# Viv Builder Needed In The South East



## DougSandland (Mar 14, 2011)

Hi everyone,
After weeks of designing and waiting my current viv builder has let me down :censor:

So im in need of a good viv builder to build my BD his new crib! If anyone knows someone in the SE area, (I'm based near Windsor/Shepperton area)
I'd very much appreciate it :2thumb:


----------



## volly (Mar 6, 2009)

I'm in North West but use a very good courier if you're interested?


----------



## DougSandland (Mar 14, 2011)

volly said:


> I'm in North West but use a very good courier if you're interested?

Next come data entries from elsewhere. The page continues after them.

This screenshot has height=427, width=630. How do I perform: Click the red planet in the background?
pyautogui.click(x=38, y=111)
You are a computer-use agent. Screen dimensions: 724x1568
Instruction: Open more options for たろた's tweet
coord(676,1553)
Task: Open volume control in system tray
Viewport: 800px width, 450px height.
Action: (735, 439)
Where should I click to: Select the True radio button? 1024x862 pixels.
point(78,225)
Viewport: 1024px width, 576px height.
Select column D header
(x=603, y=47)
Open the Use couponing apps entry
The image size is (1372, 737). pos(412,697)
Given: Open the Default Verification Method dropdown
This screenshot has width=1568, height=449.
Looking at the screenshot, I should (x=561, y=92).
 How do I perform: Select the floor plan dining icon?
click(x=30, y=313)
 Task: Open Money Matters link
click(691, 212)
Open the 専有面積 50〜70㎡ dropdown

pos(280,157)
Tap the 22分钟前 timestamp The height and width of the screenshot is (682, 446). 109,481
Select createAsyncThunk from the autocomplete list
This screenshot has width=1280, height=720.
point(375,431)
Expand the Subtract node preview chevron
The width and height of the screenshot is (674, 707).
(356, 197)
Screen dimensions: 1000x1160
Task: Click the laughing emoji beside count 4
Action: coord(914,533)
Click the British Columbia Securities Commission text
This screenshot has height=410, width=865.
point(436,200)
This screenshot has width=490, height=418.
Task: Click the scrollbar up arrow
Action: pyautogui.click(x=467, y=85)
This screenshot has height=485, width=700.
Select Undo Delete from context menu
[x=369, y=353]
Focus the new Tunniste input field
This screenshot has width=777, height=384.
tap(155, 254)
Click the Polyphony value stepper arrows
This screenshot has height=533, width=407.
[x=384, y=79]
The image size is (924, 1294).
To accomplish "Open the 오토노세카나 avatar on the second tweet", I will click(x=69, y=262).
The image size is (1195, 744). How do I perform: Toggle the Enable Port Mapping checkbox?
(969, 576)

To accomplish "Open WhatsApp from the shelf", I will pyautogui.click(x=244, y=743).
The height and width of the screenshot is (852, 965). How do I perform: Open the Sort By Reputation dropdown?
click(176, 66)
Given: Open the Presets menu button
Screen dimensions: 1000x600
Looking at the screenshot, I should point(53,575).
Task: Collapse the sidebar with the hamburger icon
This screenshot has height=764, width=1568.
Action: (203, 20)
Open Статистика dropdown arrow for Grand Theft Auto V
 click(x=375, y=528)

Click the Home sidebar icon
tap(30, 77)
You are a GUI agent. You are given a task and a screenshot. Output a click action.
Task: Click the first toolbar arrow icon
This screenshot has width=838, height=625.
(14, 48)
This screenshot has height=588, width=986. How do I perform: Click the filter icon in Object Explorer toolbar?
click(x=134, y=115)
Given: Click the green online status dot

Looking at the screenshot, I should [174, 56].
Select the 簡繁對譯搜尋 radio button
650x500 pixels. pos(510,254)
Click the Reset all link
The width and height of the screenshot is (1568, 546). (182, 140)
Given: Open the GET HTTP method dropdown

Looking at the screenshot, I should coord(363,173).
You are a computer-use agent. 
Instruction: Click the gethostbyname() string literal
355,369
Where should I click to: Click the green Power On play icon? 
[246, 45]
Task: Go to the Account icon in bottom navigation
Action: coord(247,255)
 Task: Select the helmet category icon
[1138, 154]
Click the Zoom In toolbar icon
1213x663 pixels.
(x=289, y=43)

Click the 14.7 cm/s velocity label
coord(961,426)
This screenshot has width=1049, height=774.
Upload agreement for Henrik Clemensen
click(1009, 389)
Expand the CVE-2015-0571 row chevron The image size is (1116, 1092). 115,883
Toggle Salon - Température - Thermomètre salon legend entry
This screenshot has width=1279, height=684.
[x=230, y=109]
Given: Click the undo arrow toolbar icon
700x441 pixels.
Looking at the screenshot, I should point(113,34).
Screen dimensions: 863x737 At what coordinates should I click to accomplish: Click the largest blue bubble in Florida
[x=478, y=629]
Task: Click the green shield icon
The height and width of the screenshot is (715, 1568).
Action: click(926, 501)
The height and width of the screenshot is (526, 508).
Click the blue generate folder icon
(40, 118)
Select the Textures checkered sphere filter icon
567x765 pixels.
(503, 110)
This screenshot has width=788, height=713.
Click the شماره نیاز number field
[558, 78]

Are your viv's flat packed or pre assembled? Ideally id like it sealed with none of the fixings showing (im picky lol)


----------



## volly (Mar 6, 2009)

I prefer to send them out ready-built but can flat pack if required.

No fixings ever on show and sealing isn't a problem :2thumb:


----------



## DougSandland (Mar 14, 2011)

volly said:


> I prefer to send them out ready-built but can flat pack if required.
> 
> No fixings ever on show and sealing isn't a problem :2thumb:


Amazing! I'd rather it was sealed and pre assembled by you.....this is what im after in black ash :2thumb:


----------



## volly (Mar 6, 2009)

£85 mate plus delivery - courier typically charges around £50-£55


----------



## DougSandland (Mar 14, 2011)

volly said:


> £85 mate plus delivery - courier typically charges around £50-£55


£85 in Black Ash to my spec? Out of curiosity how is it packed? Would you mind if i found my own courier?


----------



## volly (Mar 6, 2009)

DougSandland said:


> £85 in Black Ash to my spec? Out of curiosity how is it packed? Would you mind if i found my own courier?


 
£85 in 15mm Black Ash as per your spec on the diagram :2thumb:

I'm happy for you to arrange your own courier so long as they are fully insured against any damages while in transit.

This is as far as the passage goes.